Aryl hydrocarbon receptor inhibition and non-canonical signaling activation impact Treg function in autoimmune hepatitis

Abstract

Abstract Treg are dysfunctional in autoimmune hepatitis (AIH), a severe hepatopathy characterized by hypergammaglobulinemia, presence of serum autoantibodies and interface hepatitis on histology. AIH-derived Treg display impaired expression of CD39, an ectonucleotidase that scavenges extracellular ATP to generate immunosuppressive adenosine. CD39 can be regulated upon activation of aryl-hydrocarbon-receptor (AHR), a mediator of toxin responses that also modulates T-cell immunity. Upon binding to endogenous or exogenous ligands, AHR dimerizes with aryl-hydrocarbon-receptor-nuclear-translocator (ARNT) or other non-canonical factors like estrogen-receptor-alpha (Era) or Kruppel-like-factor-6 (KLF6) to modulate gene expression. AHR is in turn regulated by the aryl-hydrocarbon-receptor-repressor (AHRR) that inhibits the transcriptional activity of the AHR/ARNT complex. We note that, compared to healthy subjects (HS), Treg obtained from AIH patients display increased AHRR levels and heightened expression of non-canonical binding factors Era and KLF6, but comparable AHR and ARNT levels.

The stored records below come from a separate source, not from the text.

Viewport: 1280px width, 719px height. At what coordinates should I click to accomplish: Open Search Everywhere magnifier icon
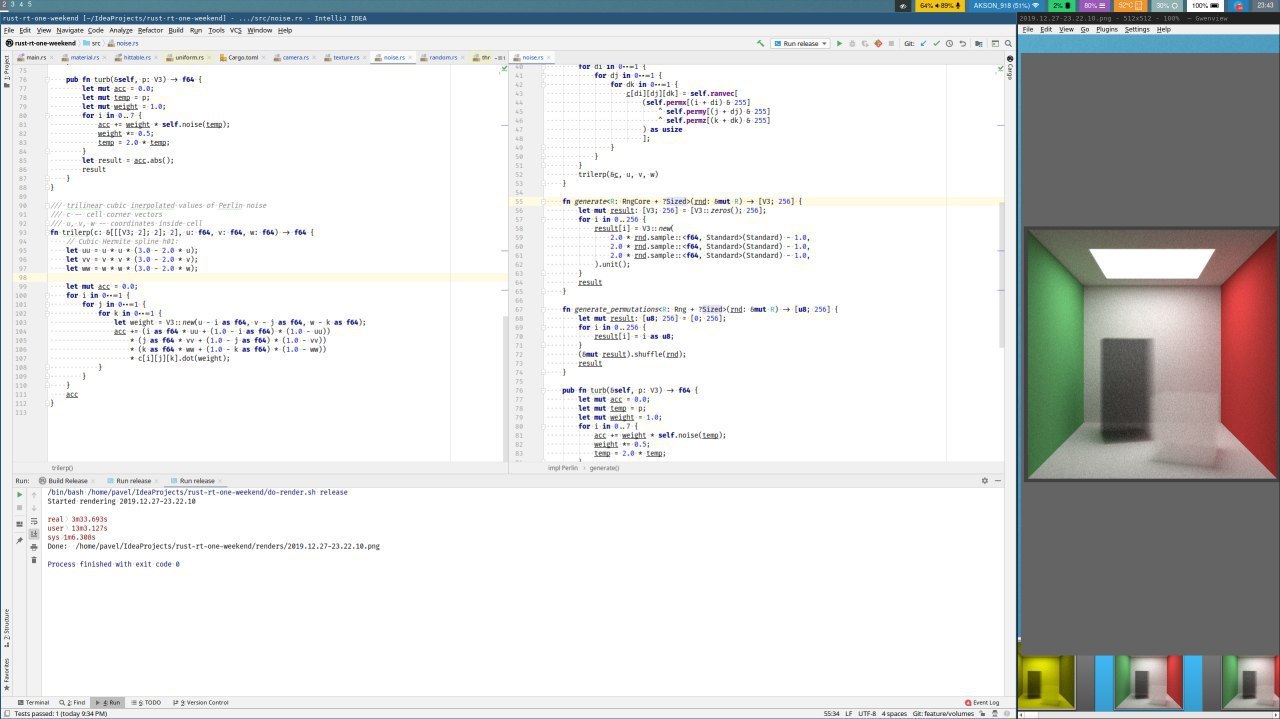[1009, 44]
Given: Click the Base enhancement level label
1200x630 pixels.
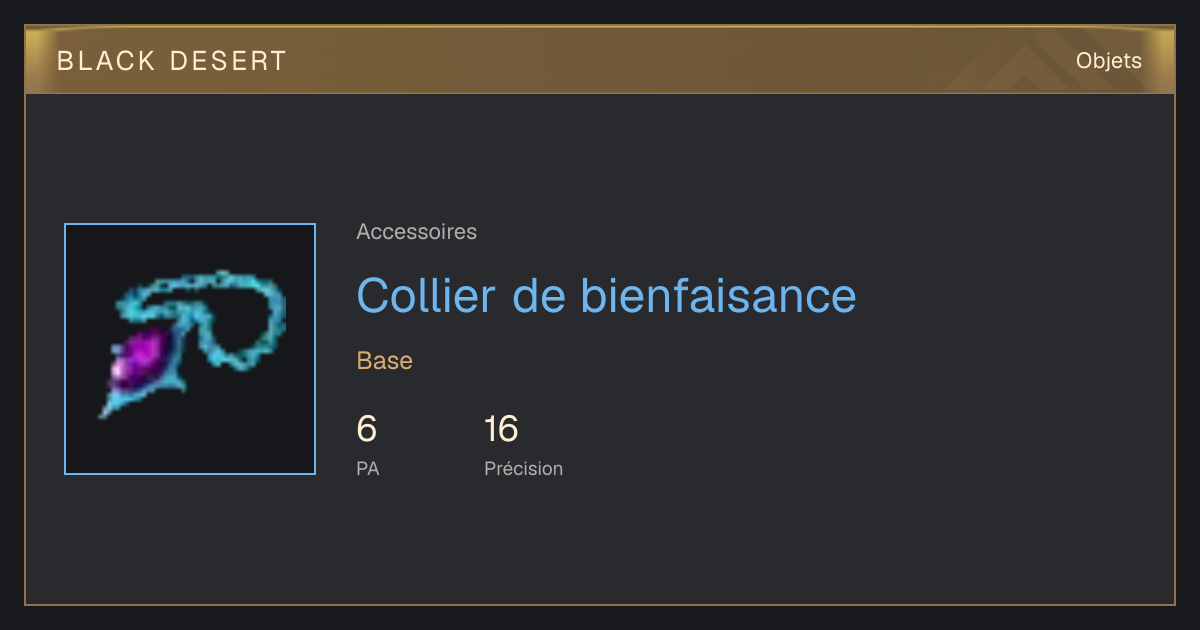Looking at the screenshot, I should 384,361.
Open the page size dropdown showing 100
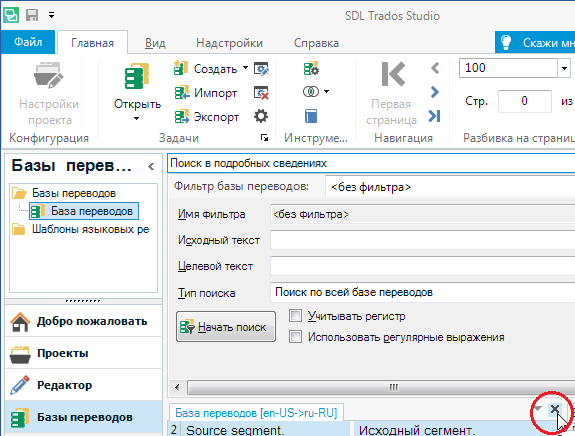The image size is (575, 436). point(564,68)
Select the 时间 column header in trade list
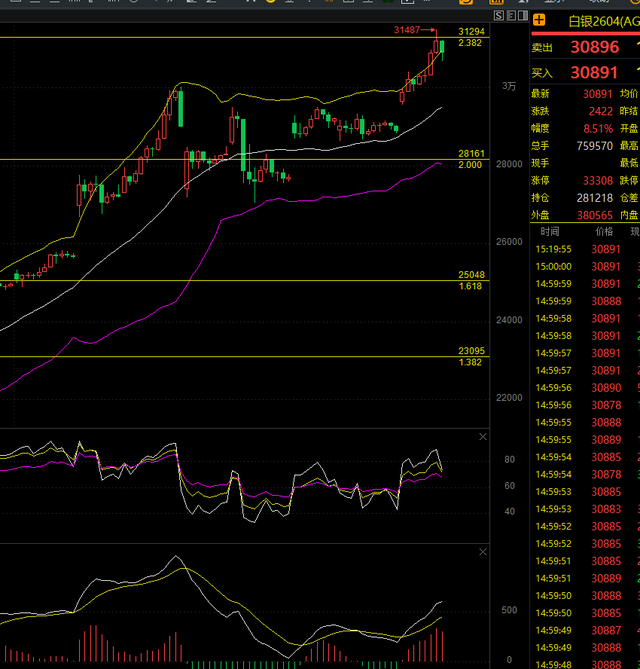 pos(550,232)
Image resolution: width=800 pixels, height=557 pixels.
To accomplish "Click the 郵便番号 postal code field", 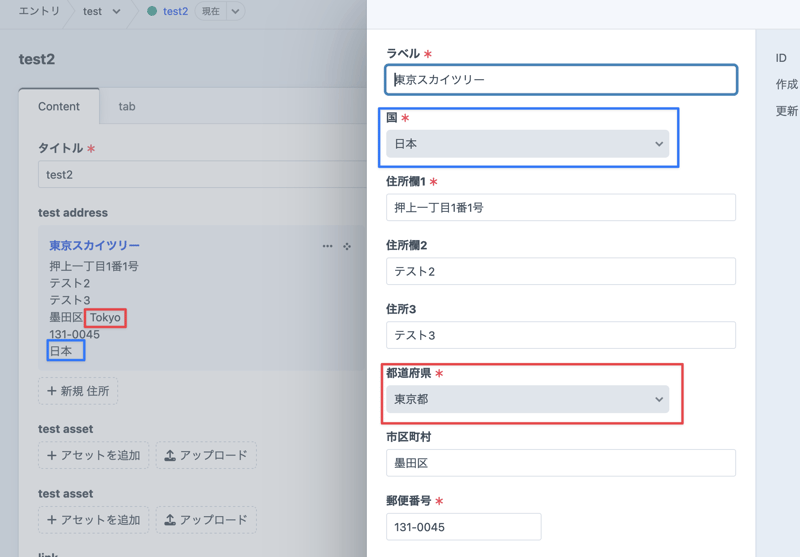I will pyautogui.click(x=463, y=527).
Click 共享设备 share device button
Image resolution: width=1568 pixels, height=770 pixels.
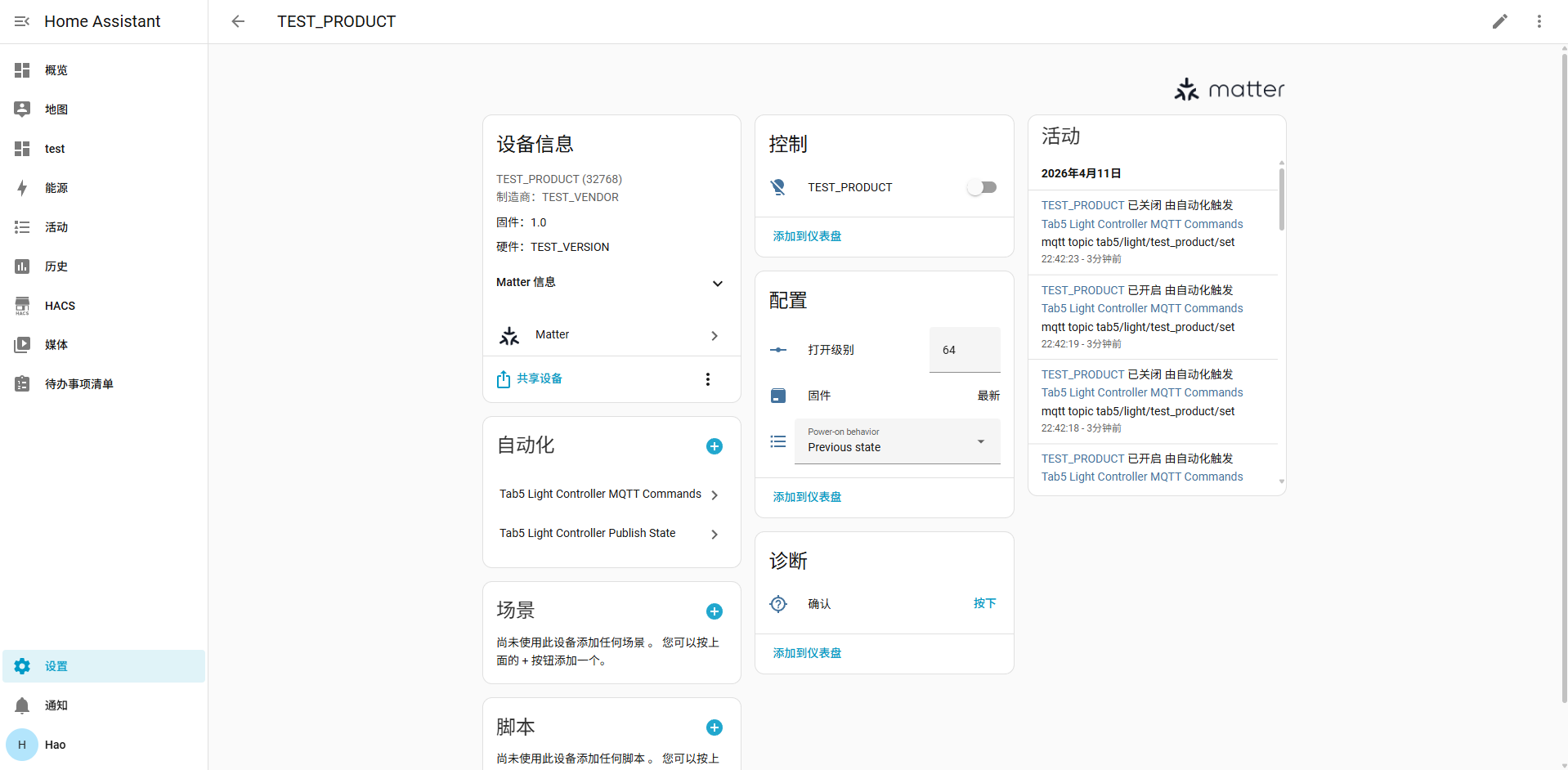531,379
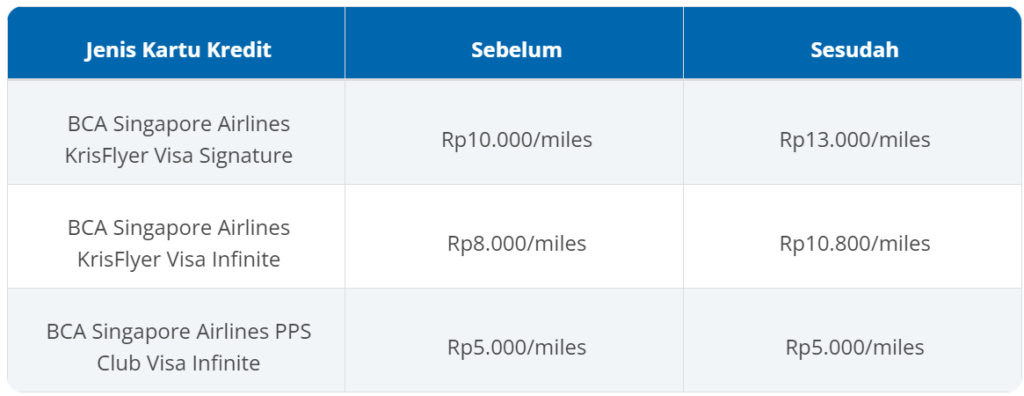Click the KrisFlyer Visa Signature card name
This screenshot has width=1024, height=396.
point(178,140)
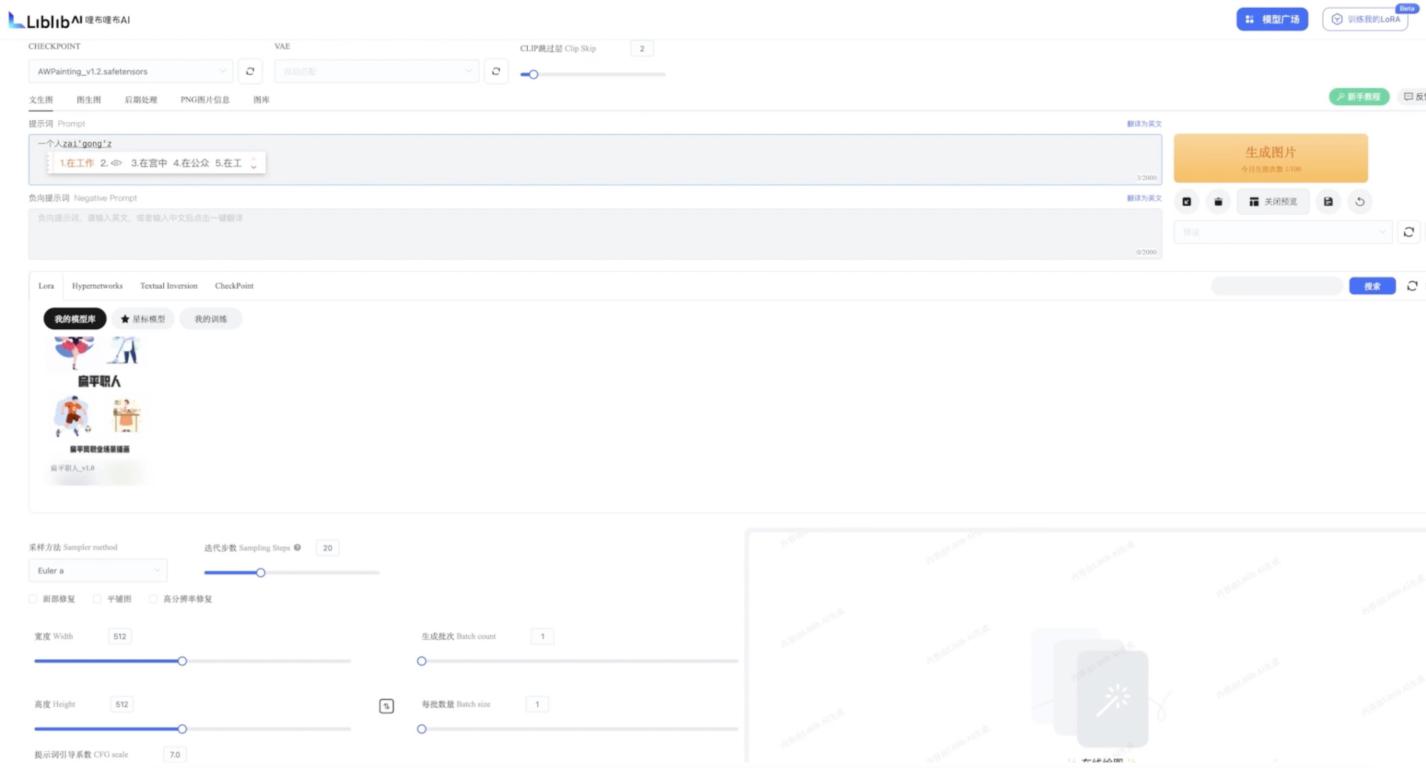Enable 高分辨率修复 checkbox

(153, 599)
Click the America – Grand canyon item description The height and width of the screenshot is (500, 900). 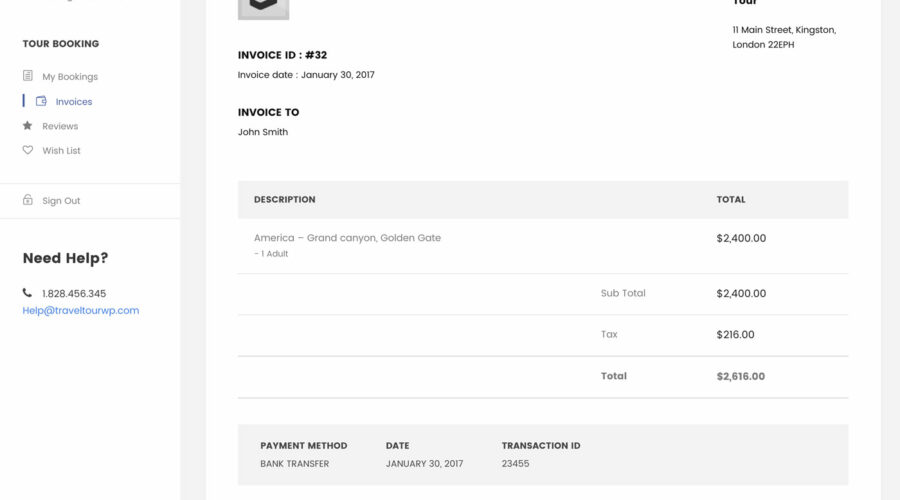click(x=347, y=238)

Differently from HS, AIH Treg do not upregulate CD39 expression and activity upon exposure to the AHR ligands unconjugated bilirubin (UCB), L-Kynurenine and quercetin. Silencing of AHRR and Era via siRNA boosts CD39 in AIH Treg in the presence of UCB and quercetin. We further note that, in AIH Treg, AHR binds Era with higher affinity than ARNT. In conclusion, multiple AHR signaling alterations might impact CD39 and Treg function in AIH. Targeted blockade of AHRR and Era represents a potential therapeutic approach to restore immune homeostasis in AIH and other chronic inflammatory conditions by boosting CD39.